A viagem de navio para o Brasil, os primeiros anos no Brasil praticamente apagados. Cenas esparsas, algum ou outro amigo ou colega de trabalho ou de faculdade. Dos primeiros anos de casamento sobrou aquela sensação de muito trabalho e do estudo noturno, e da estafa permanente e o invariável estresse para equilibrar o orçamento. 

Meus filhos nasceram em 1966 e 1968, anos conturbados da nossa mocidade .... mas estranhamente não consigo ligar as duas séries de coisas, a minha vida pessoal e os distúbios políticos, como se tivessem acontecido em planetas ou séculos separados. 

Lembro bem de meu primeiro apartamento .... mas a casa que comprei em seguida e na qual moramos 4 anos, sumiu completamente. Passando na frente dela, ela é uma perfeita estranha, que não toca nenhuma campainha! 

Viagens fiz, de que não lembro nada e olhando a foto, só posso ficar perplexo de eu estar posando na frente de um monumento ou coisa assim. 

Sim, lembro de coisas, como carros, de algumas viagens, de alguns poucos episódios, de alguns amigos específicos .... mas muito, muito mesmo, simplesmente desapareceu ... é como se nunca tivesse acontecido. Mas certas coisas, banais mas poderosas, voltam .... como por exemplo, o cheirinho gostoso da madeira entalhando no pirogravo.

Hoje, a rigor, minha biografia, consistiria das coisas que penso ou sinto, muito mais do que os eventos que aconteceram comigo. Não que considero minha vida extremamente banal, tenho afortunadamente uma boa vida, mas minha vida "interna" parece tomar uma grande precedência sobre o dia-a-dia, as viagens, as festas, os eventos ... 
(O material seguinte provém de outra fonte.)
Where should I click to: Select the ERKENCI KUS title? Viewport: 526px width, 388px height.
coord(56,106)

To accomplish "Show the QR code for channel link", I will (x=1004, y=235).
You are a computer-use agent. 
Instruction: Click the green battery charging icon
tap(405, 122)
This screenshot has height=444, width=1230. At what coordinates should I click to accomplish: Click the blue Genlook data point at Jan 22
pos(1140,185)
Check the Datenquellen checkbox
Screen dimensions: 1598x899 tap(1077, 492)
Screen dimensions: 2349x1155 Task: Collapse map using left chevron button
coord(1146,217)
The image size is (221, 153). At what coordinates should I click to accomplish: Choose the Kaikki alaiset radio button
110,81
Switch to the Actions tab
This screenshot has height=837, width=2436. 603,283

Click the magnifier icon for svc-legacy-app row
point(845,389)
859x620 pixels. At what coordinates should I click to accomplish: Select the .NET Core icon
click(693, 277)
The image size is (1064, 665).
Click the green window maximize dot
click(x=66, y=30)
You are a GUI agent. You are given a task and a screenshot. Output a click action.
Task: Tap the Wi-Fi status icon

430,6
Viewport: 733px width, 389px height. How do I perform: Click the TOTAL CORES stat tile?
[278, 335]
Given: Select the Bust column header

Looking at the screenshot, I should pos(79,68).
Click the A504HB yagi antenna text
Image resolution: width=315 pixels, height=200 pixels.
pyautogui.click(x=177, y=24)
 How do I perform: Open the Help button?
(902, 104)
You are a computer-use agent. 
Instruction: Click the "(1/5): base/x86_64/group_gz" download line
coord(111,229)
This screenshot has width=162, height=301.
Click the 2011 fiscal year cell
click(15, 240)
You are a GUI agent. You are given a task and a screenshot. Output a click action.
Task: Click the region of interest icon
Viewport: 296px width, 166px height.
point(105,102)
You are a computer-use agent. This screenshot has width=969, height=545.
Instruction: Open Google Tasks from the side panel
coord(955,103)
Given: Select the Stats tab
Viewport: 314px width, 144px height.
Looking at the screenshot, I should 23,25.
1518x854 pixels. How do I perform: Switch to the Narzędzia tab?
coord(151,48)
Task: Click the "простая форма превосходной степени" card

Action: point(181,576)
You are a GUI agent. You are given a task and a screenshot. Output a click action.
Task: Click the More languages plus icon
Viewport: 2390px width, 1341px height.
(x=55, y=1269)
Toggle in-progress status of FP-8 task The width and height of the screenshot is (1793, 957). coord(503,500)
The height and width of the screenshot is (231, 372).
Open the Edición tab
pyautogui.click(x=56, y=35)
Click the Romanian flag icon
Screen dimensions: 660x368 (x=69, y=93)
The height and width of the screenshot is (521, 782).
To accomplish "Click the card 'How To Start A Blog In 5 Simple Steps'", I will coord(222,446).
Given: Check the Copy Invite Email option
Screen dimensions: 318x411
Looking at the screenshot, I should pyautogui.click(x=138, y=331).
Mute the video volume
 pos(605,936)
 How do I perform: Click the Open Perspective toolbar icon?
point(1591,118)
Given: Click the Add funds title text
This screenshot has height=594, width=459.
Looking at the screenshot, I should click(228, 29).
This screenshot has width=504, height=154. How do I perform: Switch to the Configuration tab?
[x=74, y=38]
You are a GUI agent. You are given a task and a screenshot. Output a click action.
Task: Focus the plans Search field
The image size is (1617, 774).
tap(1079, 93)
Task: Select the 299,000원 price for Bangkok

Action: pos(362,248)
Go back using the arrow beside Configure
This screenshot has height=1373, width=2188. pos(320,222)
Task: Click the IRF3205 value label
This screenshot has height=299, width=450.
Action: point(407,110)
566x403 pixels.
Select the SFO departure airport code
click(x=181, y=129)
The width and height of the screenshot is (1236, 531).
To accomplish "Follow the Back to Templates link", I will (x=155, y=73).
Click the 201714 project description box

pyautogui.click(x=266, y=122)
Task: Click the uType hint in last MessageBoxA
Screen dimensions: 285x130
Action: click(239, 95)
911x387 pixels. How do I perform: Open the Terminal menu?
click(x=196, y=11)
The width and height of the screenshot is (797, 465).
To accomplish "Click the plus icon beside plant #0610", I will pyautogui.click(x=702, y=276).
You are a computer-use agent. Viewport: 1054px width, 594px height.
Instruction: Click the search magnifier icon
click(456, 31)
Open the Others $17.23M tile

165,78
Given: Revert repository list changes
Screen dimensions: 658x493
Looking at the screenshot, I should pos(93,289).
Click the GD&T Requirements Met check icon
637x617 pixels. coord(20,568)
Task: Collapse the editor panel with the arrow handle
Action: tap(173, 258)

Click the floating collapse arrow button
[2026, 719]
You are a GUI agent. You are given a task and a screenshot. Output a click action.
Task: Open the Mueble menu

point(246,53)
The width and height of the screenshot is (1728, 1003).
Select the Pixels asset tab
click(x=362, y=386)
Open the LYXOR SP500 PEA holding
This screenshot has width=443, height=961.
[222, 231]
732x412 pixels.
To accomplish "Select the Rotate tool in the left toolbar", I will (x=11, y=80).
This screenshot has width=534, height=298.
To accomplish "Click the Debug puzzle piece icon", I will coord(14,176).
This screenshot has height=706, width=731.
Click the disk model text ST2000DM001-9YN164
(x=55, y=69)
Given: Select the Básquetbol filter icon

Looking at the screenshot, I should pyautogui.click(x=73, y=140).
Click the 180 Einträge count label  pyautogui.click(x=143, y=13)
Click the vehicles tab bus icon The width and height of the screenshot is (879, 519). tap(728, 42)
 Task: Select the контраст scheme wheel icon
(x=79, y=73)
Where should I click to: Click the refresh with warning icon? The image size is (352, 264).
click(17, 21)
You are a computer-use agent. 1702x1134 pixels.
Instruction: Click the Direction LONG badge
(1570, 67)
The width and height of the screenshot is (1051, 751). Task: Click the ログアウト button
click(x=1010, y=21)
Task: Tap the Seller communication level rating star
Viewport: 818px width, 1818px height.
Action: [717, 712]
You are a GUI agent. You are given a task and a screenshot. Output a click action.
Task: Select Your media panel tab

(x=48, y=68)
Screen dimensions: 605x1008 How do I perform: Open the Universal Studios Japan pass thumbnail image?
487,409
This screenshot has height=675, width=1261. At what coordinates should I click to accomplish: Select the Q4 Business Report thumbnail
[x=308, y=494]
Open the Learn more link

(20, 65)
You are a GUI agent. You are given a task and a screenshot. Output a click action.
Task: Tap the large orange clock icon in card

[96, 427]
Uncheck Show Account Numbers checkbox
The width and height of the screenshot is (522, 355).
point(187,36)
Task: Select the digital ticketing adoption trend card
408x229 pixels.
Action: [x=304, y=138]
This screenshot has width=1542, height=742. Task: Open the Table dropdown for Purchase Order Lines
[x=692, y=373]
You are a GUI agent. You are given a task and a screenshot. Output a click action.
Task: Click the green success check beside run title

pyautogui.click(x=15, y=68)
Um evento que me marcou e que me retorna claramente ... quando era moço (fim da adolescência), escrevia bastante, havia pelo menos um caderno cheio que, um dia, num arroubo de revolta contra a vida que exigia de mim eficiência e dedicação às banalidades necessárias à sobrevivência, joguei fora. Junto com meus desenhos e pinturas que ninguém parecia apreciar, meus discos que ninguém entendia, meus livros que falavam de coisas que "não tinham rendimento econômico imediato", etc ... 

Junto com este jogar fora, apaguei também as memórias daquela época e por mais que faça esforço, muito pouco volta. Foi bom por um lado, acabei me direcionando para o estudo universitário, uma carreira na indústria, um casamento sensato ... e como conseqüência, hoje tenho uma vida cômoda. 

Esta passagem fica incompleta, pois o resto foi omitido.